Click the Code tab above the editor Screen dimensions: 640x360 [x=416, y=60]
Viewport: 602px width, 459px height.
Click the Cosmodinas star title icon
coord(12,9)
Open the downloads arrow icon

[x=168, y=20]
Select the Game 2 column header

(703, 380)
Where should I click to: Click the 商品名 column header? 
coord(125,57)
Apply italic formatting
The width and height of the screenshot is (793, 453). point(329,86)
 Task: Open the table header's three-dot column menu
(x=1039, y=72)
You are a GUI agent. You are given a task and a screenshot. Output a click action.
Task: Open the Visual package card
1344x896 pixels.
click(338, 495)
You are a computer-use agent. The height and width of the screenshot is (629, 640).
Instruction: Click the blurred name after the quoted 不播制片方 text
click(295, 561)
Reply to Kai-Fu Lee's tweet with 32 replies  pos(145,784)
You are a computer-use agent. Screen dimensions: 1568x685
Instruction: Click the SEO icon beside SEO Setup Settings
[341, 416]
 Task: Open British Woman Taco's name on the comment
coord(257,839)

◆ TASK OBJECTIVE ◆
Exactly reproduce the lines that run from the line with "Task: Open the Visual package card" through the last line of the records, inclusive.

◆ RESPONSE TO THE TASK ◆
Task: Open the Visual package card
1344x896 pixels.
click(338, 495)
You are a computer-use agent. The height and width of the screenshot is (629, 640).
Instruction: Click the blurred name after the quoted 不播制片方 text
click(295, 561)
Reply to Kai-Fu Lee's tweet with 32 replies  pos(145,784)
You are a computer-use agent. Screen dimensions: 1568x685
Instruction: Click the SEO icon beside SEO Setup Settings
[341, 416]
 Task: Open British Woman Taco's name on the comment
coord(257,839)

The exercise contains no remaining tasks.